Judgment Day, and Alfred Hitchcock's "The Birds"

I am still here.  Here on earth, that is.

My body did not ascend into the heavens today.  So either I am damned; or else the publicized prediction that Judgment Day would occur this evening at 6pm was, predictably, a hoax.  Was there really any doubt?  (About the latter, I mean.)

(Discussed here two weeks ago: "Are You Ready For the End of the World on May 21?")

When we walked into a coffee shop in Chicago's Andersonville neighborhood tonight, the staff, in a spirit of wicked fun, played  Mozart's "Requiem Mass in D Minor" over the house speakers to celebrate the "rapture". 

As I adjusted to the fact that I was not one of the charmed or chosen, and as I contemplated the wonder of my continued ability to walk the earth, my mind naturally turned to the movies!

Alfred Hitchcock described his 1963 thriller, "The Birds", as his "vision of Judgment Day".  And, as movie Judgment Days go, it is probably one of the most creepy, haunting, and unforgettable (even if Mr. Hitchcock held tongue firmly in cheek in stating this: After all, he described "Psycho" as a big comedy).

I love that scene in the diner, in which frightened adults and children are trying to make sense of the chaos and to derive comfort from one another.  Here, Hitchcock introduces two characters in brief and indelible appearances.  First is a bird expert, who does her best to interpret the accepted evidence that birds would not attack at random. Second is a drunken buffoon, who is as certain of his interpretation of the Apocalypse as the folks who insisted on tonight's rapture (and yet continued to take donations).  He keeps repeating: "It's the end of the world!"
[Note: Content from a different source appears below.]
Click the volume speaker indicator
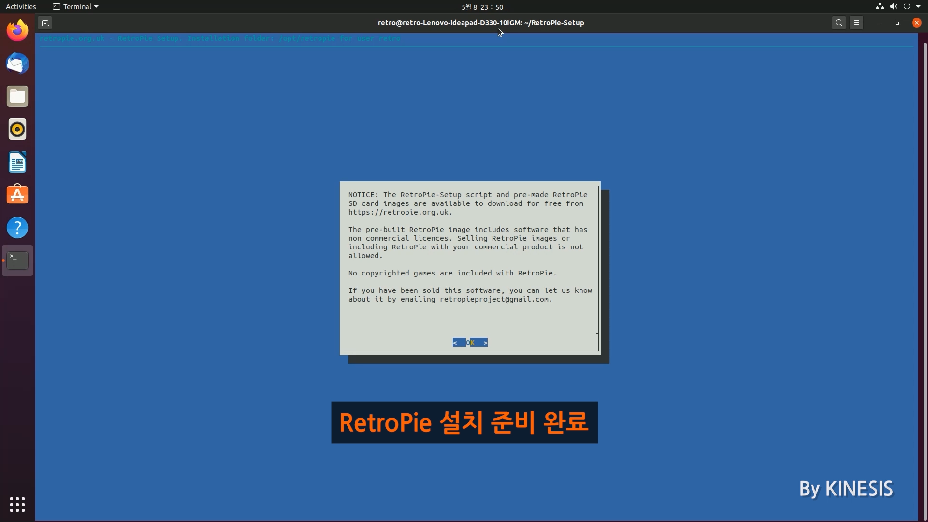The image size is (928, 522). (x=893, y=7)
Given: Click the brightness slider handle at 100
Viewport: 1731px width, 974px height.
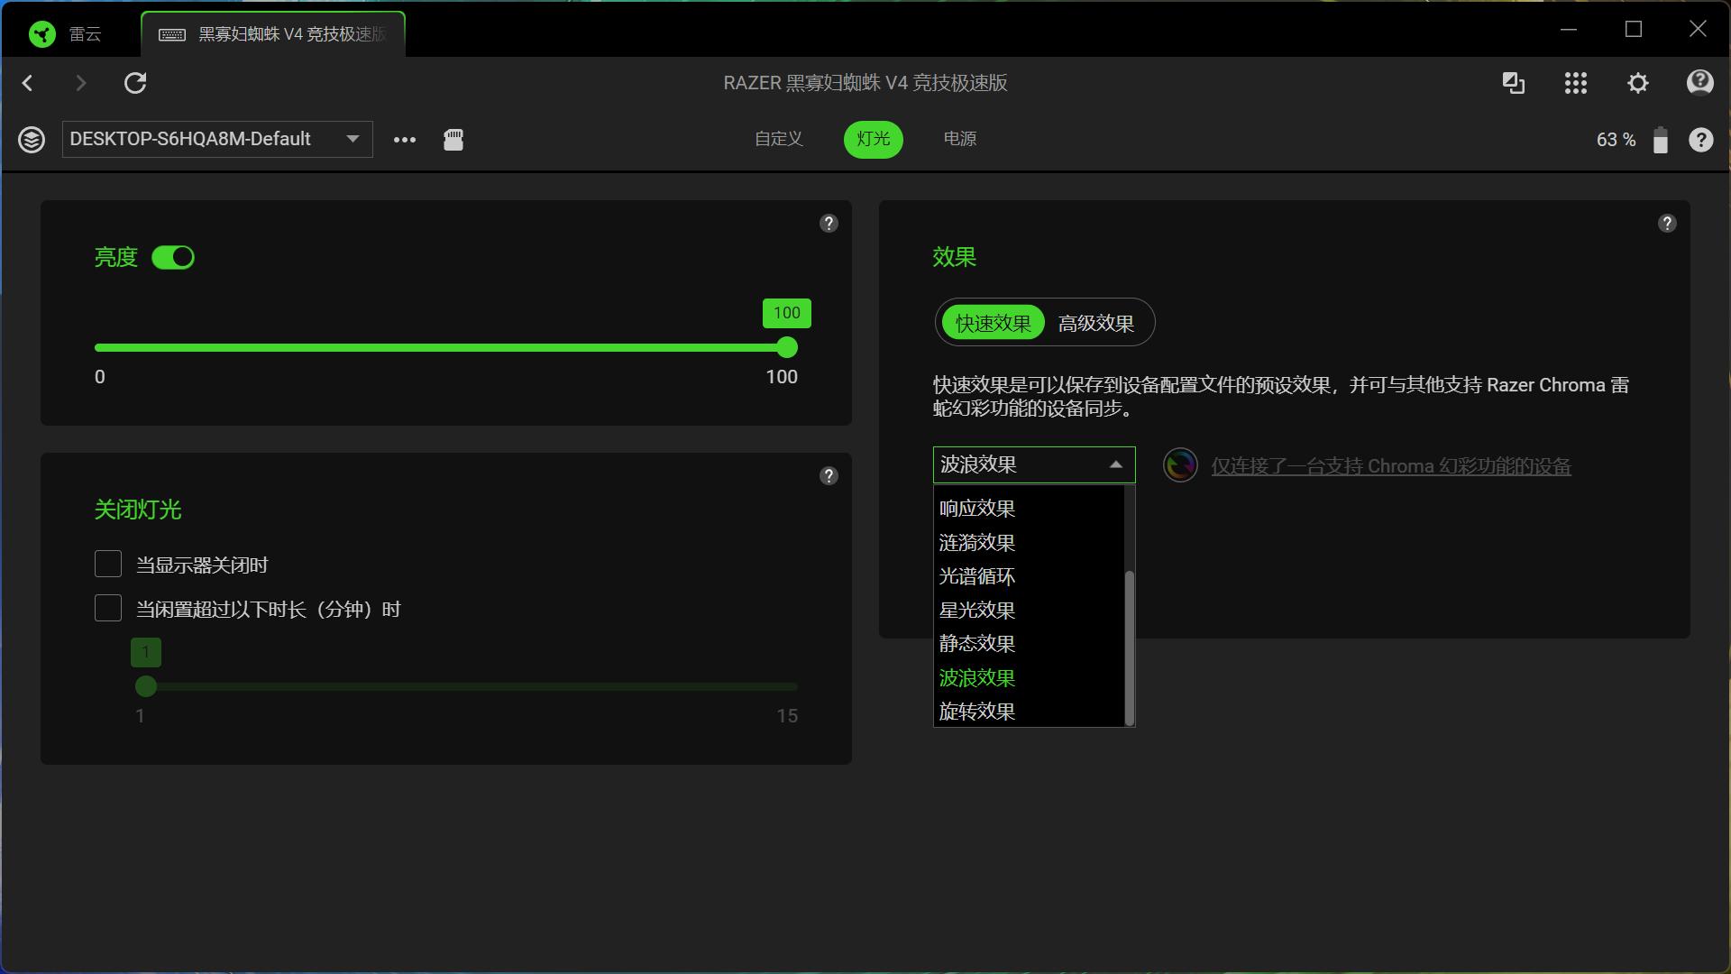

Unfortunately, in "The Birds", the guy at the bar seemed to be right.

My inner 12-year-old still thinks this movie is pretty cool.  My more "mature" reading of the film finds the mystery intriguing and chilling; the terrible tragedy visited upon regular people by creatures we all assume are benign, is horrifying.

Most of us are familiar with the terrifying scenes of bird attacks on the quiet coastal town of Bodega Bay. Nothing seemed to provoke them.  They amassed with murderous intent, picking off (or pecking off) the residents haphazardly, until the chilling finale, when the battered and conquered protagonists slowly, tentatively drive into a horizon bathed in heavenly light.  It is an interesting image of the raptor  rapture. 

All silly remarks aside, I do happen to think that Melanie and Lydia's reconciliation, and Cathy's insistence on bringing the lovebirds (in a strangely calming symbolic gesture), and the car's slow movement, with the threat all around them, with no explanation offered...  is one of the most awesome apocalyptic movie finales I can think of.